Just kidding about the sexy part. Here’s the question of the day: Should you open your basement windows to get out the musty smell in the cellar when it is hot and humid outside? Everybody does that, right? That’s why we have operable basement windows. Isn’t it?

Nope. Let’s assume that it’s a lovely summer day, 80° and perhaps a bit humid, but still a golden opportunity to open the basement to the outside and dry things out before you go outside to work on your tan. Deciding to air out the basement is a bad choice masquerading as a good one. We can show that it’s a bad idea by using a psychrometric chart (also known in the trade as a psychiatric chart because it looks like it could drive you crazy).

This chart tells you, among other things, when moisture in the air changes from a vapor to a liquid. That’s called the “dew point.” 

But here’s the good news: You don’t need to use this bewildering chart. You’ll do just fine with a couple rules of thumb. As Bones McCoy would have said to Captain Kirk on Star Trek: “Damn it, Jim, I’m a remodeler, not an engineer!”

Remember this essential fact: If it is 80° outside and 80% humidity, the dew point occurs at 73°. When you go into an unfinished basement with no insulation at the foundation, look around the bottom of the basement wall and especially in the corners, and you are likely to see staining. This is almost always the result of condensation.

Keep in mind that warm air rises so cold air settles, and the bottom of the basement is the lowest, coolest place in the house.

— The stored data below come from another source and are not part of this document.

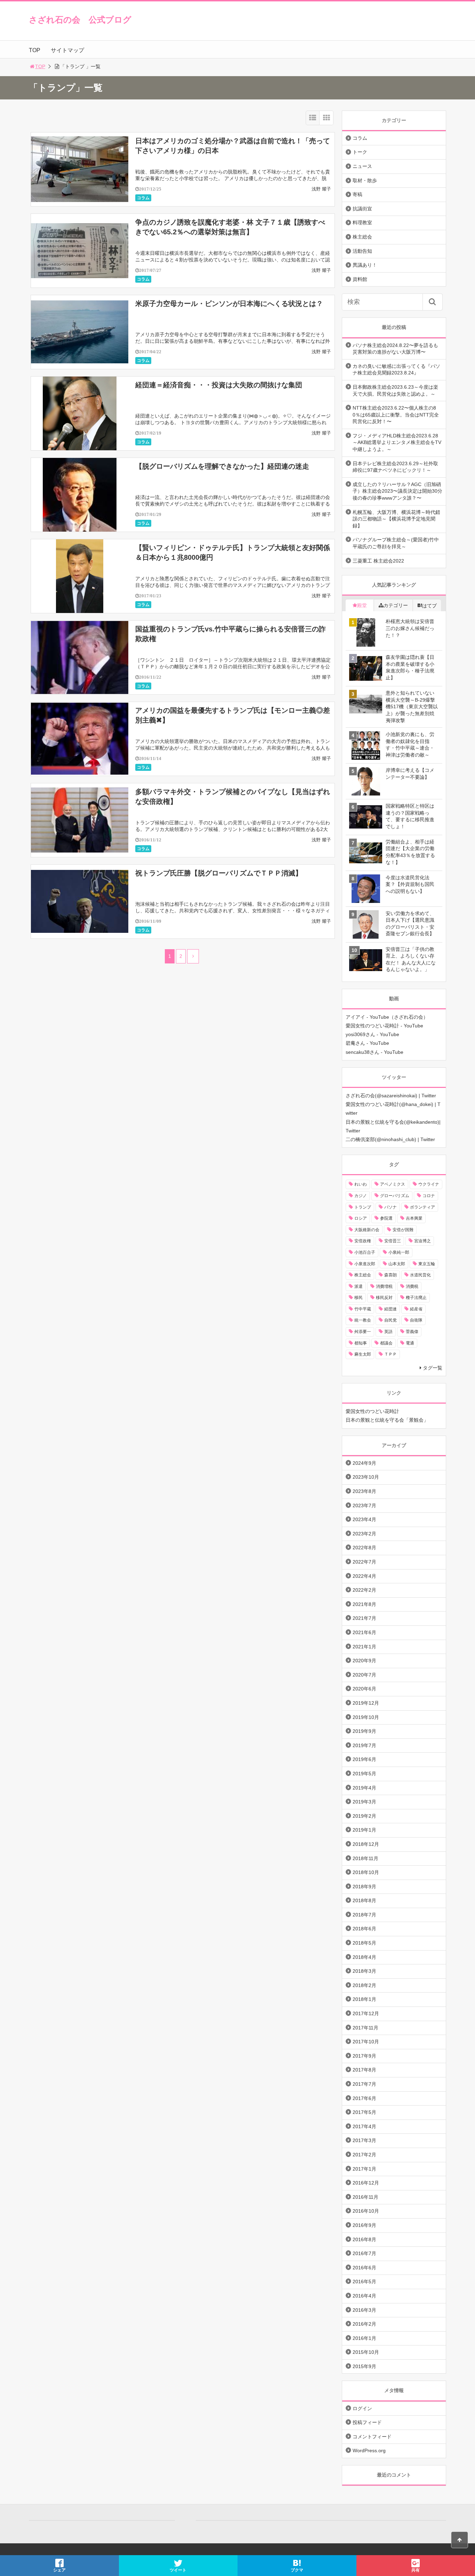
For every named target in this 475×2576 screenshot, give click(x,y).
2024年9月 (364, 1463)
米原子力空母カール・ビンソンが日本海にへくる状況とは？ (229, 303)
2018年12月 (366, 1844)
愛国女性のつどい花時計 (372, 1411)
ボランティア (422, 1207)
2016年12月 (366, 2183)
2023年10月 (366, 1477)
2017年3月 (364, 2140)
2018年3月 (364, 1971)
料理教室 (362, 222)
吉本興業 (414, 1218)
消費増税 (384, 1286)
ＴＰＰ (390, 1354)
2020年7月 (364, 1675)
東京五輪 (426, 1263)
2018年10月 (366, 1872)
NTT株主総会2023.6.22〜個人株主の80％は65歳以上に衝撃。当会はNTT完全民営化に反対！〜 (396, 414)
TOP (34, 50)
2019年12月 (366, 1703)
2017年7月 (364, 2084)
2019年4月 (364, 1788)
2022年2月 (364, 1590)
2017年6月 (364, 2098)
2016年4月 (364, 2296)
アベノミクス (392, 1184)
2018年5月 (364, 1943)
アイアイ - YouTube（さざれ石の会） (387, 1017)
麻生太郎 (362, 1354)
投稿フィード (367, 2422)
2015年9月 (364, 2366)
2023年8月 (364, 1491)
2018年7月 (364, 1914)
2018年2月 (364, 1985)
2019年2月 (364, 1816)
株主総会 (362, 237)
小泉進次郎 (364, 1263)
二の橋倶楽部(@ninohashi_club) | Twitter (390, 1139)
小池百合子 (364, 1252)
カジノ (360, 1195)
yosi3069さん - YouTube (372, 1034)
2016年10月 (366, 2211)
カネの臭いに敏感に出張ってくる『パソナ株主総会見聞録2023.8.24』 (396, 369)
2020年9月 (364, 1660)
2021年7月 (364, 1618)
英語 (388, 1331)
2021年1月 (364, 1646)
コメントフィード (372, 2436)
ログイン (362, 2408)
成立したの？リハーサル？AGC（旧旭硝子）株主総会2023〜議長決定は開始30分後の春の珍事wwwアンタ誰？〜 (397, 491)
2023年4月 (364, 1519)
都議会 (386, 1343)
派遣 (358, 1286)
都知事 (360, 1343)
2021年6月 (364, 1632)
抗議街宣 (362, 208)
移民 (358, 1297)
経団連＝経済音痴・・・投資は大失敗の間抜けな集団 (218, 385)
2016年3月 (364, 2310)
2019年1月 (364, 1830)
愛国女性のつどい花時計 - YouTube (384, 1025)
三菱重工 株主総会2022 (378, 561)
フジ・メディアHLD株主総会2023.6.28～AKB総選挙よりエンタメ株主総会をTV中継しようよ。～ (397, 442)
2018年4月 (364, 1957)
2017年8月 (364, 2070)
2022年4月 (364, 1576)
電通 (410, 1343)
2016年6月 (364, 2267)
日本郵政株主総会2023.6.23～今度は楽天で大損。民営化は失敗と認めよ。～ (395, 390)
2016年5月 (364, 2281)
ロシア (360, 1218)
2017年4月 (364, 2126)
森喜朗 (390, 1275)
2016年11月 (365, 2197)
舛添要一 (362, 1331)
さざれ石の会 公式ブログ (80, 19)
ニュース (362, 166)
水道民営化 (420, 1275)
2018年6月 (364, 1928)
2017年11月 (365, 2027)
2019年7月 (364, 1745)
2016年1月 (364, 2338)
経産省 (416, 1309)
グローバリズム (394, 1195)
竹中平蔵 (362, 1309)
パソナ (390, 1207)
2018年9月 (364, 1886)
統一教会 (362, 1320)
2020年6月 (364, 1688)
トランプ (362, 1207)
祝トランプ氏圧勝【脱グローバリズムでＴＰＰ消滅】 (218, 873)
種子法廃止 (416, 1297)
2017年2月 (364, 2154)
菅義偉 (412, 1331)
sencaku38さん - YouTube (374, 1052)
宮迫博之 (422, 1240)
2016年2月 (364, 2324)
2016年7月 (364, 2253)
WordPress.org (369, 2450)
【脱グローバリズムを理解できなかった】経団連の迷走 (222, 466)
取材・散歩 (365, 180)
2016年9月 (364, 2225)
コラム (143, 197)
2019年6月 (364, 1759)
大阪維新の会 (366, 1229)
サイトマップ (67, 50)
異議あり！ (365, 265)
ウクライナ (428, 1184)
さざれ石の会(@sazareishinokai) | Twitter (391, 1095)
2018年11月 (365, 1858)
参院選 (386, 1218)
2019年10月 (366, 1717)
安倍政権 (362, 1240)
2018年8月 (364, 1900)
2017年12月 (366, 2013)
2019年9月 (364, 1731)
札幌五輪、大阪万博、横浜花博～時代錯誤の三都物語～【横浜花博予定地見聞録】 (396, 518)
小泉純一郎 (398, 1252)
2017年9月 (364, 2056)
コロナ (428, 1195)
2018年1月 (364, 1999)
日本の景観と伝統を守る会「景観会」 (387, 1420)
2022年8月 (364, 1547)
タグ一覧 (432, 1368)
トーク (360, 152)
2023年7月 (364, 1505)
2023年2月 (364, 1533)
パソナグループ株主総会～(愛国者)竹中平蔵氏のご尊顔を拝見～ (396, 543)
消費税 (412, 1286)
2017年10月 (366, 2041)
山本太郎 (396, 1263)
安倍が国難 (403, 1229)
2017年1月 (364, 2169)
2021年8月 (364, 1604)
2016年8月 (364, 2239)
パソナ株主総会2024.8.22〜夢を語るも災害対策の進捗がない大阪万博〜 (395, 348)
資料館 (360, 279)
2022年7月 (364, 1562)
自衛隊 (416, 1320)
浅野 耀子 (321, 189)
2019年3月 (364, 1801)
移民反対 (384, 1297)
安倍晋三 (392, 1240)
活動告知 (362, 251)
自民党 (390, 1320)
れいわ (360, 1184)
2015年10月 (366, 2352)
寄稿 (357, 194)
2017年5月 (364, 2112)
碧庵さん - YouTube (367, 1043)
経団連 (390, 1309)
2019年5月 (364, 1773)
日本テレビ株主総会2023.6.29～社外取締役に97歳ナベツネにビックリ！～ (395, 467)
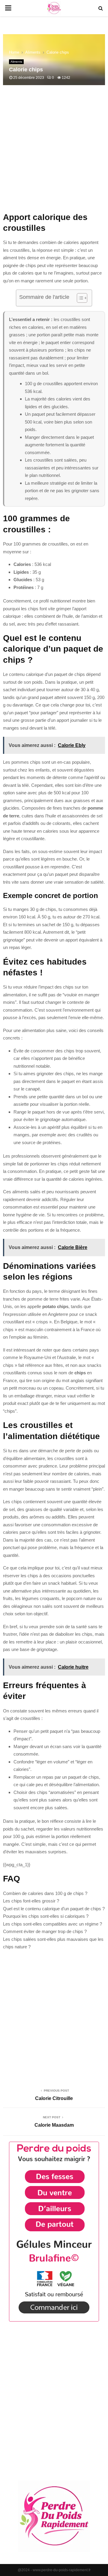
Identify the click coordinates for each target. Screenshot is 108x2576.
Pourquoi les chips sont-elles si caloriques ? (45, 1916)
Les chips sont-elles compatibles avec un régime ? (52, 1923)
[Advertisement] (54, 152)
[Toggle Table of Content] (79, 298)
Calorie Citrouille (54, 2098)
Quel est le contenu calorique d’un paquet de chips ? (54, 1908)
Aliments (16, 61)
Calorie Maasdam (54, 2125)
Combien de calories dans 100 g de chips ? (45, 1893)
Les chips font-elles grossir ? (31, 1900)
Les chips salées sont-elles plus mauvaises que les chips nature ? (53, 1943)
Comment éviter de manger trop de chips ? (45, 1931)
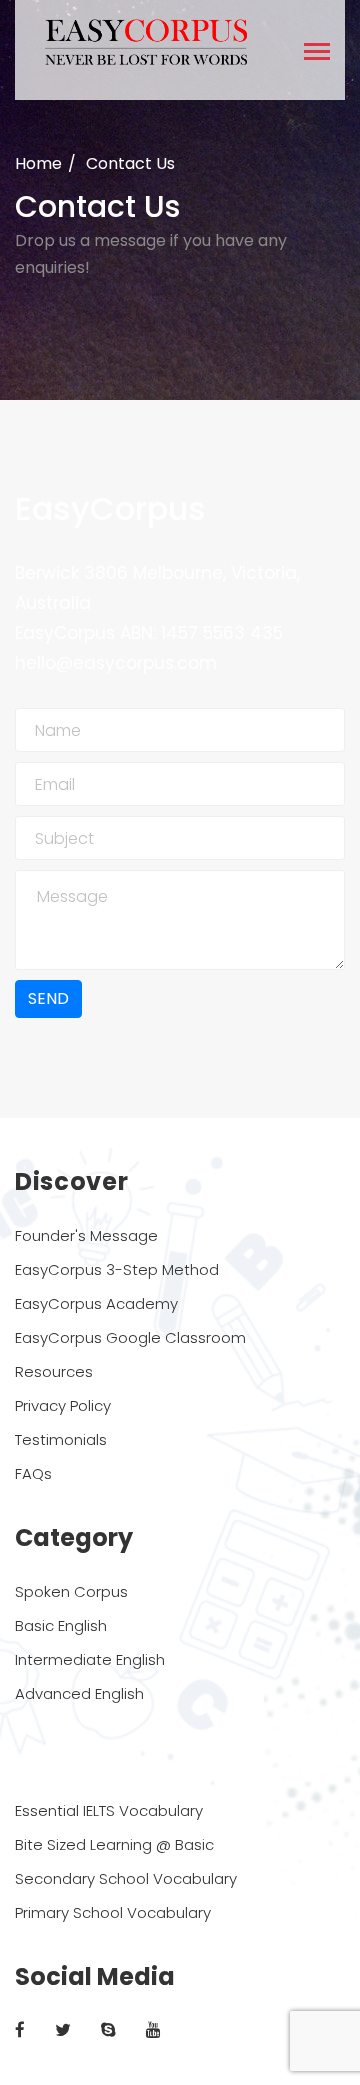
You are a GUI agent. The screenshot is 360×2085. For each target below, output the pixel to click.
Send (48, 998)
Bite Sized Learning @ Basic (114, 1844)
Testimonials (61, 1439)
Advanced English (79, 1693)
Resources (54, 1371)
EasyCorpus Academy (96, 1303)
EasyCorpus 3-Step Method (117, 1269)
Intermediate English (90, 1659)
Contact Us (130, 163)
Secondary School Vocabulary (126, 1878)
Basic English (61, 1625)
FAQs (33, 1473)
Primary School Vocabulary (113, 1912)
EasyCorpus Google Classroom (130, 1337)
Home (38, 163)
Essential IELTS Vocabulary (109, 1810)
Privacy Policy (63, 1405)
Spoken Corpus (71, 1591)
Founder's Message (86, 1235)
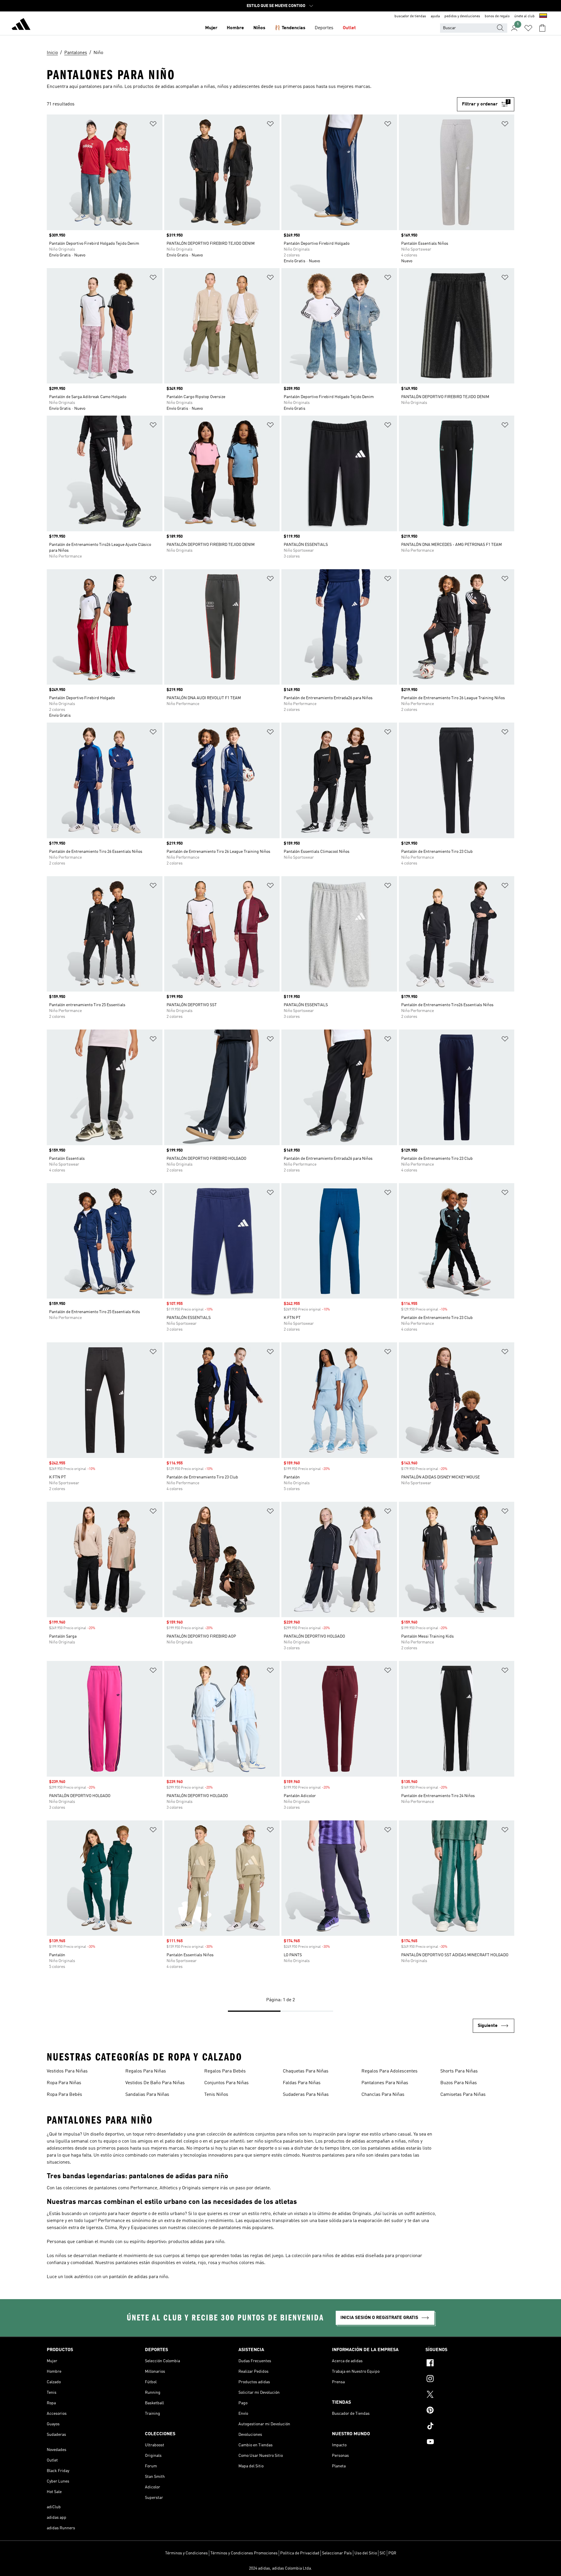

Once the moisture turns from vapor to liquid on a surface that is cooler than the dew point, mold will grow. (It feeds on organic material that exists on most surfaces in the house. Such material includes sloughed off skin cells and a lot of other stuff we prefer not to think about.)

Therefore, as the mathematicians like to say, “airing out the basement,” actually makes the condition you are trying to make better get worse. This is a pretty good definition of a bad idea that is right up there with the more famous “Stupidity is doing the same thing over and over and still expecting a different outcome.”

Consider instead having one operable cellar window so that long stuff can be gotten in and out. The window should be one that seals tightly because we definitely don’t want air leakage into the basement. Replace the rest with glass blocks. They don’t leak air (although I have detected minor air leakage through mortar, so I like the ones that are assembled with caulk/adhesive/sticky goop). Don’t be talked into using vents in those windows. They take us back to the most basic concept: keep the freaking outdoor air outdoors and the freaking indoor air indoors.

There will be moisture in the basement anyway. It can travel through concrete pretty easily. Ever store a cardboard box on the concrete floor? Don’t even think about using carpet on one.

The solution is one I hate because it uses energy, but it is what it is: a cost benefit analysis. Use an Energy Star dehumidifier (include one in your work scope) that can be set to go on at 50% relative humidity. Do not expect people to empty the “bucket” that collects the water. That task rarely scores in their top three most important chores.  Deliver the water to a genuine drain in the floor. This could be a literal floor drain or a sump.

If you would like to be able to calculate the dew point without looking at what might easily be a plate of spaghetti (the psychrometric chart), I am told by the good folks at Therma-Stor that they have put up an app for the iPhone and that they were working on one for Droid. My inner geek thinks that’s really cool.

And please remember that every detail counts when you are a person who cares.